Again, if you are teaching a photo course as apposed to a digital imaging course, then I think you need to look at Lightroom. It's a photo based imaging application that is designed for photographers not graphic artists. The student version is $99 and it has a 30 day demo.
It looks like your Law School has a computer lab with Photoshop available. http://www.law.harvard.edu/about/administration/its/students/additiona l-information-pages/lab.html
Here in NY most community colleges have Photoshop available in at least some of the on campus computer labs.
Regardless, if you're going to have the students shoot RAW and you want to go open source, I'd suggest taking a look at RawTherapee. Truth has a date stamp - just because someone says it won't work on a given platform doesn't mean that is still the case even as of the latest compile.

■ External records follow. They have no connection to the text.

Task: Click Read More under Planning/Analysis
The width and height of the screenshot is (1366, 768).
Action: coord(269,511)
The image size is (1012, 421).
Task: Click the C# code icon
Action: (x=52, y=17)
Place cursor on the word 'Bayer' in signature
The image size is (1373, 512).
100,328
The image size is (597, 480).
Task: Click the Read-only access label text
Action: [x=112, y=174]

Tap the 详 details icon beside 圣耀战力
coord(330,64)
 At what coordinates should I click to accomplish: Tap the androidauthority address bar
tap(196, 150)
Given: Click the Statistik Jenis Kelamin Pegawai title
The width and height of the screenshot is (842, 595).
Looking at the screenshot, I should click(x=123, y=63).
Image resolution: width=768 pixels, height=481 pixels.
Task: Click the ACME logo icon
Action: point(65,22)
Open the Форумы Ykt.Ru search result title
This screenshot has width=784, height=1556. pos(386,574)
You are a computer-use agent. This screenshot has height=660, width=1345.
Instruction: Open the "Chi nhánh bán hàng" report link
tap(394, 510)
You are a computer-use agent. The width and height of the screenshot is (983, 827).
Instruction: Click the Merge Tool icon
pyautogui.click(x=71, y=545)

Having said that, I just bought Photoshop and with the exception of not yet knowing how (if?) to spot white balance an image, I'm doing raw processing just about as quickly and, sad for this open source aficianado to say, getting better results out of my crappy photography skills (only had a dSLR for 2 months now) with ACR / Ps than I was with RawTherapee.
Have you checked out the curriculum thingees that Adobe has in their educational resources area? Might be some neat ideas for assignments.